The purpose of this monthly reading series is to "celebrate the work of African American playwrights who boldly and refreshingly explore slavery and/or the Civil War" and to "promote a new generation of African-American voices who are telling the diverse and rich stories from an era that most adversely affected us."
This appeal to ethnic authenticity really bugs me because, to me, it indicates a distrust, rather than an enlargement, of the power of imagination.
At one point (and it may still mean this in certain quarters), people and artists saw "imagination" as a kind of a passport: through the "travel agency" of the artist, a reader or listener or an audience member could cross over to places and into people that were "other" or "exotic" or simply unknown.
And this imaginative power was available to everyone as a base pair in their genetic inheritance, each of us graced with some degree of its alchemical power simply by being human. With the imagination in gear, any person, with enough research and whimsy, could write about distant lands and behaviors and make them visceral, pungent, rhapsodical, exchangable.
In fact, if such a word as "duty" could be used, it was the artist's duty to employ the imagination in this way, to show virtuosity in translating personal visions into communicable enthusiasms. (As an example, take Patrick O'Brian, author of a series of sea novels. In a paean to the writer in the April 2000 Harper's, writer Lewis Lapham states that "he was not the kind of writer who traveled around the world with a pencil and a camera. He relied on his imagination and prodigious research...")
In short, this kind of applied imagination allowed artists to pretend to be people they were not and go to places they could not afford and offer all of this to an audience who could, in their turn, do the same thing.
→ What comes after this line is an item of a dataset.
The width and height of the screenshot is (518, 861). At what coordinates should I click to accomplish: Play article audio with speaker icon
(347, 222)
But with the advent of Freud and the tyranny of the psychological, imagination became consonant with subterranean dream worlds and phantasms of individual psyches and opposed to "reason" or "rationality."
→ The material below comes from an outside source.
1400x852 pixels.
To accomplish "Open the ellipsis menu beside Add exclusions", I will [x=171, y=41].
The imagination became a privatized internal redoubt, unknowable by anyone outside and sometime even unknowable by the individual. No longer was "imagination" considered a public power, a communal lingua franca, catholic and democratic.
One political and artistic expression of this change is what I call "script ghettos," extrapolated from "identity politics," which takes its cue from a more generalized and subtle re-segregation of the world called "multiculturalism."
The assumption is that only women can really write about women, African Americans about African Americans, and so on, discounting (in fact, demonizing) any attempt by anyone "outside" to employ imagination as a tool for crossing boundaries because someone from the "outside," by definition, cannot be authentic and, therefore, cannot get it "right."
I am thinking about all of this out loud because I have created projects which, by this order of thinking, I should not have done. One involved writing a play about breast cancer. The other was adapting a book about miscegenation in North Carolina at the turn of the century into a play, A Question of Color.
Clearly I am neither a woman with breast cancer or a descendant of an illegal African American/white marriage in the late 19th century. Yet I feel "qualified" to do these projects because of my imagination, that is, because of the power we all have -- with enough research, discussion, self-examination, vision and revision -- to move ourselves into other places, times, and psyches.
In fact, I felt energized by the challenge of these two projects because they were so unlike me. I had to really move outside my usual blind-spotted, culture/gender-bound self as I read memoirs of breast cancer survivors or accounts of sharecroppers in the Piedmont, and in doing so, a lot of fat and fatigue fell away from the creative muscles as they stretched to take in suffering I had not suffered, indignities I had not had to endure.
My imagination enlarged me by feeding deeply, fattening me for the journey into these new worlds. What an absolute and positive joy it was to be plowing new fields and not be confined to the finitude of my own ego.
Some may say that I had no right to do this because I could not possible know, deep in the bedrock bone, what these experiences were, that I could not know the pain of breast cancer unless I have had it, or lived with someone who did.
I would agree with this somewhat: there will always be a zone that the imagination cannot cross because the imagination is all about simile, what something is "like." I can get close with "like," but I can never quite hook the essence, the "isness."
But that "close" has much power, and for the purposes of making art, it is more than enough to authenticate its own motives. The art created out of this proximity is not meant to be finished, the way a sermon or a testament or a screed is finished.
Instead, it is meant to spark in the viewer or listener another expedition, linked but also unchained, with the hope that multiple expeditions will somehow soften our sometimes brutal selfishness and really make our collective existence kinder and gentler.
So, I celebrate the imagination as it traverses wherever it wants to go and reports on whatever it learns in whatever way it wants. Imagination should not be harnessed to making art that validates limitations or an "insider" status.
Every playwright feeling free to write about anything, like or unlike, enlarges the vocabulary for collective understanding; if chained, all we will get are communiques from competing camps or limp bagatelles on a foreshortened "human condition" mostly confined to internal psychological doodlings.
Meanwhile the richness of the whole world continues to blow its clarion of invitation. I, for one, cannot wait to get my passport stamped.